During the classes, IRC clients choose a bicycle. They can choose from an array of any refurbished bike that BWW has at the time. They are also provided with safety gear. Once the indoor safety class is complete, a short ride around town completes the fun. During these sessions, BWW also sits with clients and map out safe routes of travel, from home to IRC for example, or to their place of employment.

One afternoon, a new client Abdul traveled with Carey Hobart, a volunteer from BWW,  to BWW to pick out bikes for he and his family.  Along the way, Abdul began to describe his home in Afghanistan and the bicycle shop that he owned. In Afghanistan, Abdul began repairing bicycles in 2003. By 2006 he was proficient as a bicycle mechanic and moved to a downtown location, where he could work in the community with his brother and other malgari - meaning ‘friend’ in Pashto - who would also occasionally come by to help. In the same building, where he also worked as a carpenter. Abdul used both of these skills for the next eleven years in helping the U.S. Army in the community, as they needed.

While in Afghanistan, Abdul was motivated by supporting his family, Abdul chose to be a bike mechanic as it was something easy for him to learn and would provide him with an income. When Abdul’s children weren’t in school they would help him in the shop, bringing the tools for him and learning about bicycle repair. Abdul also built new bicycles from new parts and would sell these, in addition to used bicycles.

Upon arriving at BWW, and after taking in the array of bikes and tools, Abdul chose bikes for himself and his children. Then he noticed a bike wheel lying on the floor. Hobart explained some of the repair work that BWW does, and showed him the truing machine used to straighten bike rims. Abdul sat down comfortably in front of the machine and Carey gave him the tool he needed to work on the bicycle spokes.
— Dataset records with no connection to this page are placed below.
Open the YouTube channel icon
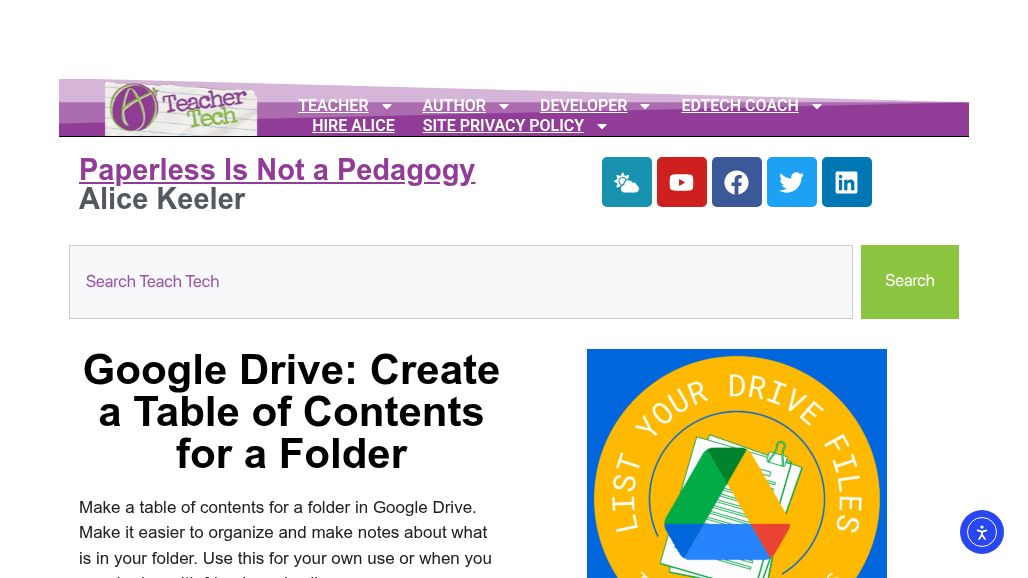pyautogui.click(x=681, y=182)
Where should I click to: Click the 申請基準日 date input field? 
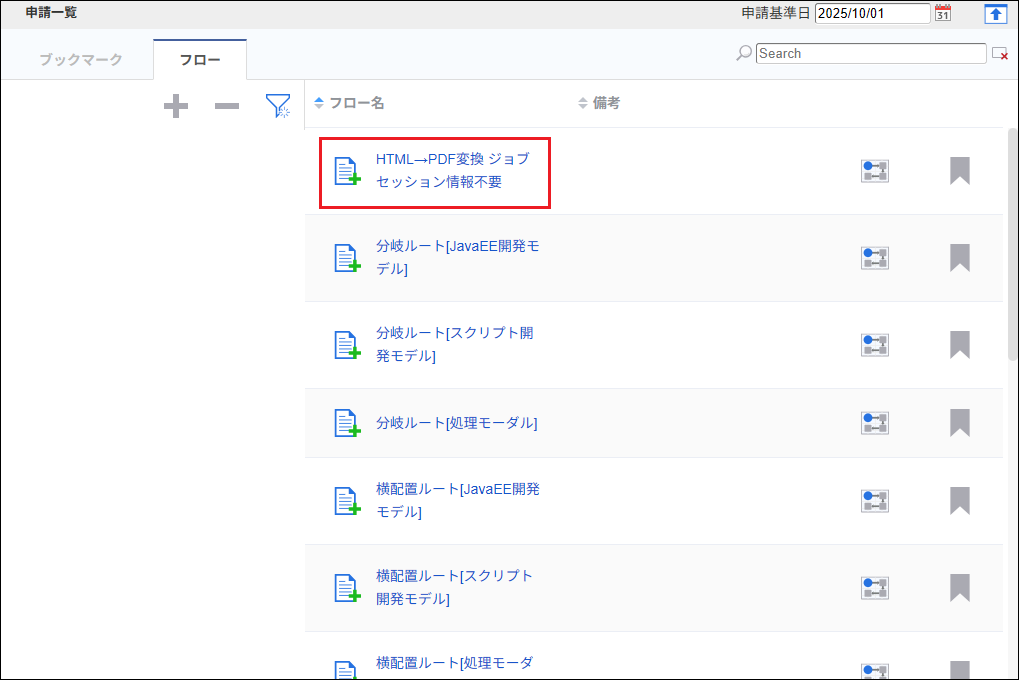(872, 13)
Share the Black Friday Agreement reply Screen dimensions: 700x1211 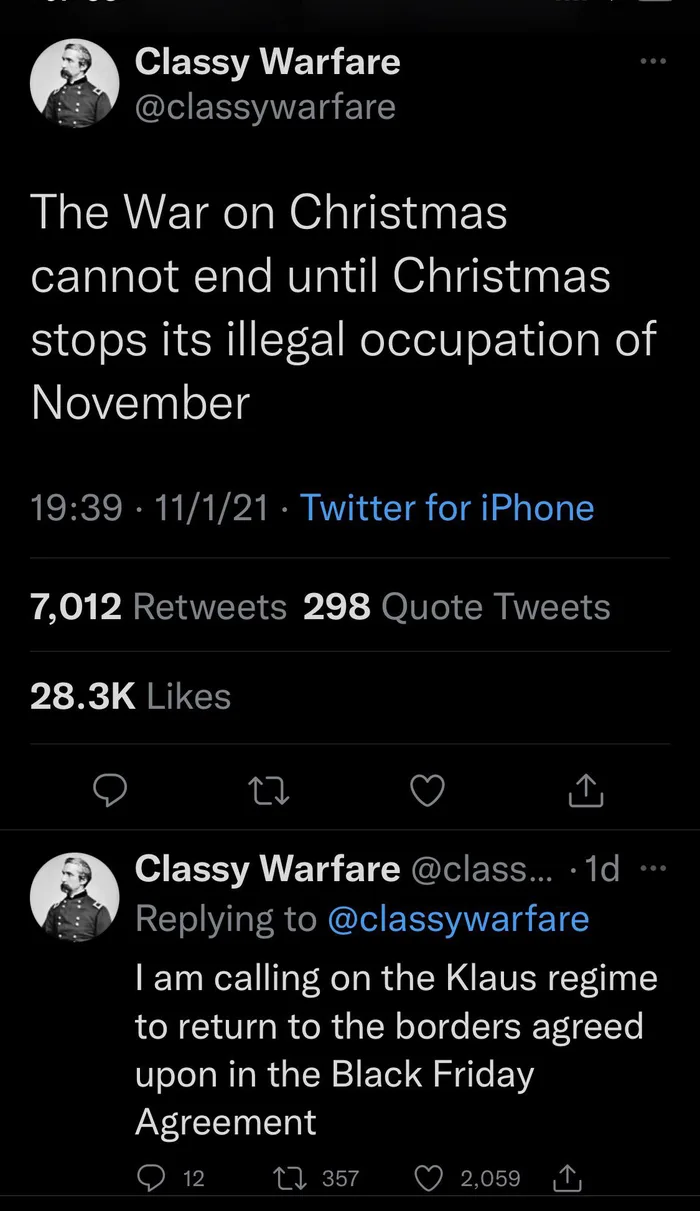click(568, 1178)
He measured and tweaked the spokes, and in less than 15 minutes, he had a straight bicycle wheel.  Abdul was so excited about the bike shop that he has now volunteered to help repair bicycles.

The staff and clients of the IRC in Wichita are thankful to the volunteers and supporters of Bike Walk Wichita for their willingness to #StandWithRefugees and in making #RefugeesWelcome in Wichita.